Stated exercise: Lay out the rows from the line with "Where should I" up to and including the line with "Action: (x=497, y=211)" as a numbered list, skipping any blank lines.

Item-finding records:
------------------------

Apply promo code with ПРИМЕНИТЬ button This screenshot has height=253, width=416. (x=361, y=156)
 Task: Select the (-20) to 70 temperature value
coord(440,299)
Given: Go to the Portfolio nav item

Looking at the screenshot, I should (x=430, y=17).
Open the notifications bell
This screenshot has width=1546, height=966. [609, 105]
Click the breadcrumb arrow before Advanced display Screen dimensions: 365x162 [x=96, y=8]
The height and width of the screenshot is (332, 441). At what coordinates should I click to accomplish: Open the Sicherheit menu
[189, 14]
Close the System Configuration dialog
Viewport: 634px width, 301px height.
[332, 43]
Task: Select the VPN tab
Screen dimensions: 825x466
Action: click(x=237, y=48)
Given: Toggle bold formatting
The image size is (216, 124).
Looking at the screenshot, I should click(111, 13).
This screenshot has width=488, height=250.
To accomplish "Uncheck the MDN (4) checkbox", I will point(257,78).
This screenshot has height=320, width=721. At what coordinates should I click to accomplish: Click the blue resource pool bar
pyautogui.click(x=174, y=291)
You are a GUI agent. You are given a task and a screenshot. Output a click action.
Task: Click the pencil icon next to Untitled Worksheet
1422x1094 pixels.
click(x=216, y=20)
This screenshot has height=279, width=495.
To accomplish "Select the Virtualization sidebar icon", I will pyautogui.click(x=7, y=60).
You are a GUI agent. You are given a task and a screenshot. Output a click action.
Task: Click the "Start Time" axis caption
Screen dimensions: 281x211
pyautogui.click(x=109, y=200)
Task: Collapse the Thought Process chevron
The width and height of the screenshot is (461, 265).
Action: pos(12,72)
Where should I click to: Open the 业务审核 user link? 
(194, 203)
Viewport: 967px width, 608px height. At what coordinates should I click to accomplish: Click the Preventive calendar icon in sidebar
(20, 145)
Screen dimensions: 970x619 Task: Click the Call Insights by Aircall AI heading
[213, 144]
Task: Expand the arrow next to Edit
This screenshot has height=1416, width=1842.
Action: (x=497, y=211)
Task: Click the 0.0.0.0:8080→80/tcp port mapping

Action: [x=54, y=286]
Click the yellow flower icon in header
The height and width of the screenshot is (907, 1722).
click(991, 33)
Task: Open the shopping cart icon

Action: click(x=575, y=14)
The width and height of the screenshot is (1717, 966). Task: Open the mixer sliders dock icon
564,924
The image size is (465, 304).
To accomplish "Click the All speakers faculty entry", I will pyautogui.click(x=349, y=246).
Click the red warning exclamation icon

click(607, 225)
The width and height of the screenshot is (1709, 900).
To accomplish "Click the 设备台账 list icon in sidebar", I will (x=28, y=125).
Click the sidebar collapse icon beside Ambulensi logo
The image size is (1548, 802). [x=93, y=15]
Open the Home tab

------------------------

Response for this exercise:
1. Where should I click to: Open the 业务审核 user link? 
2. (194, 203)
3. Viewport: 967px width, 608px height. At what coordinates should I click to accomplish: Click the Preventive calendar icon in sidebar
4. (20, 145)
5. Screen dimensions: 970x619 Task: Click the Call Insights by Aircall AI heading
6. [213, 144]
7. Task: Expand the arrow next to Edit
8. This screenshot has height=1416, width=1842.
9. Action: (x=497, y=211)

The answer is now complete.